[Prompt A] Print the lines of the missionary post from "Trust and Obey." to "housekeeping long term.".

Trust and Obey. This is the latest song running through my head. If only it were so simple.

Sometimes I think it might be easier if we were on a regular furlough schedule with four mandatory years on the field followed by a year of “stateside ministry.” Instead, we live in a place where many families go to the US or Canada every summer. We would drive up every other summer to maintain our support base without having to set up housekeeping long term.

Our policy was always to raise support little by little before it became a dire need. However, like many of you, we have found ourselves slipping further and further behind with the economy downturn. Faithful supporters discontinued their giving just as we began to face an increase in the cost of living.

The added conflict is that it’s no longer so simple to drive up to the States from southern Mexico due to all the problems along the border. The cost of flying is prohibitive, as is purchasing or renting a car each time we make a trip. Then there are the gas prices for all the travel. We used to cover about 15,000 miles each mini-furlough.

Sorry if I’m depressing you. Many of you are in similar situations, I’m sure. Dh and I are contemplating spending a few months in the US this fall for the express purpose of raising some additional support. However we are indecisive. Can we really afford the time away? Dh would need to fly down here at least two or three times to honor prior commitments. And how would I manage to home school a 7th, 9th, and 11th grader while juggling extra stateside activities for a semester?

[Records to process]

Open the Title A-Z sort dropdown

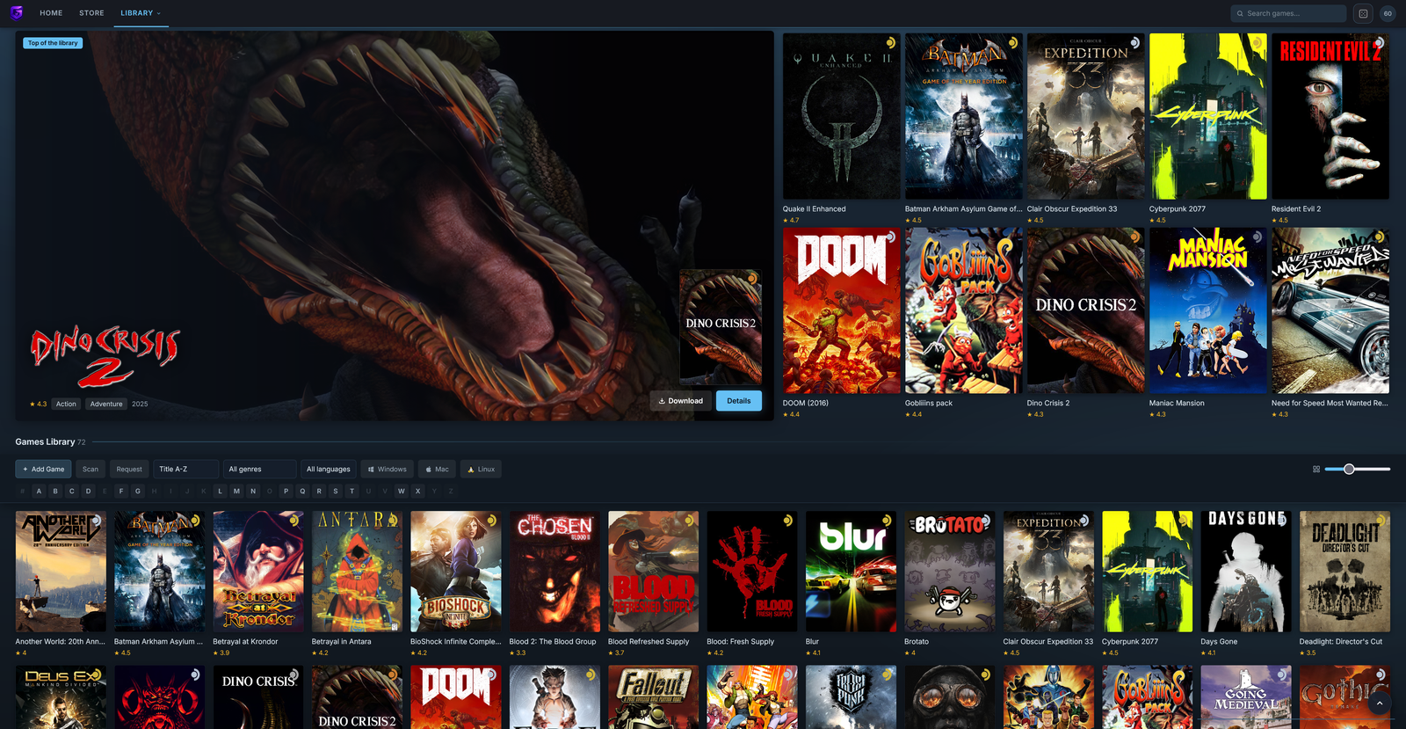point(186,470)
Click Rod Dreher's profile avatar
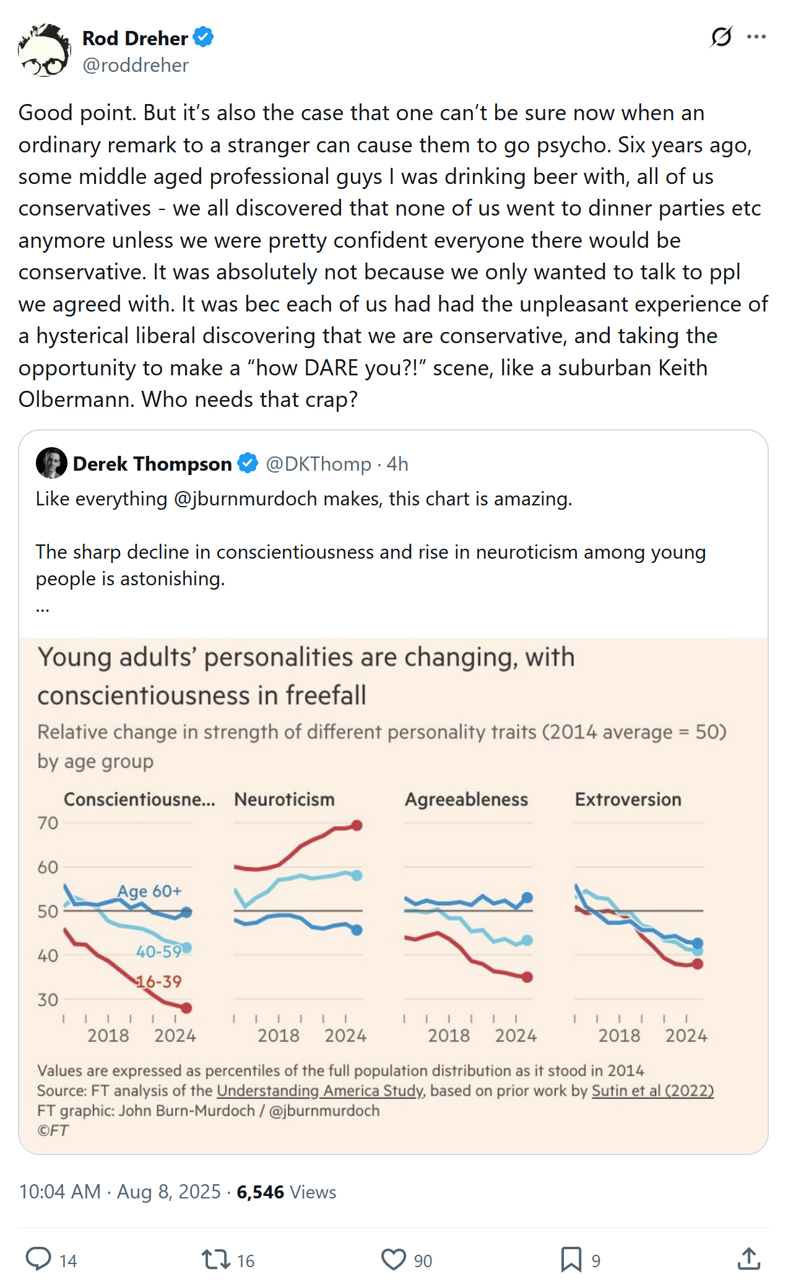The width and height of the screenshot is (788, 1287). click(x=45, y=50)
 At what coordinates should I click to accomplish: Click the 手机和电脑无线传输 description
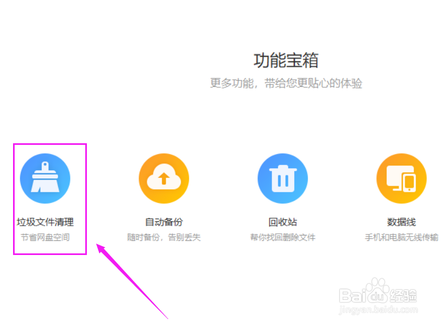pyautogui.click(x=401, y=237)
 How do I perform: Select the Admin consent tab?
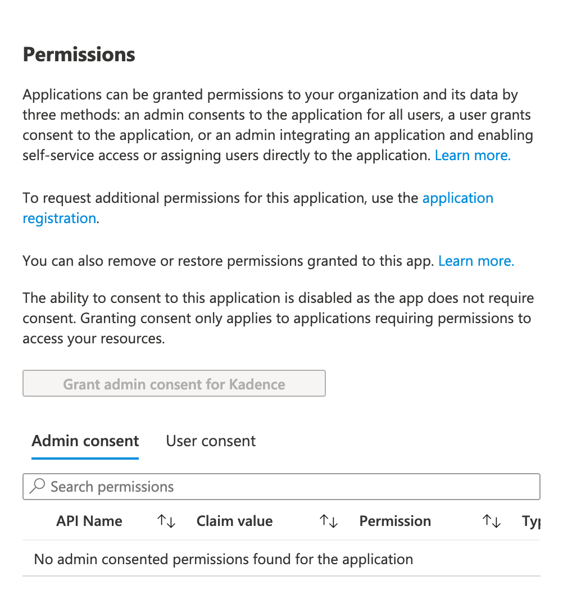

[Prompt B] Could you write out the rows above again with "dropdown" replaced by "menu" and nothing else changed, leaving out the pictures?

[Answer A]
Trust and Obey. This is the latest song running through my head. If only it were so simple.

Sometimes I think it might be easier if we were on a regular furlough schedule with four mandatory years on the field followed by a year of “stateside ministry.” Instead, we live in a place where many families go to the US or Canada every summer. We would drive up every other summer to maintain our support base without having to set up housekeeping long term.

[Answer B]
Open the Title A-Z sort menu

point(186,470)
Click Rod Dreher's profile avatar
The width and height of the screenshot is (788, 1287). click(x=45, y=50)
 At what coordinates should I click to accomplish: Click the 手机和电脑无线传输 description
pyautogui.click(x=401, y=237)
 How do I perform: Select the Admin consent tab?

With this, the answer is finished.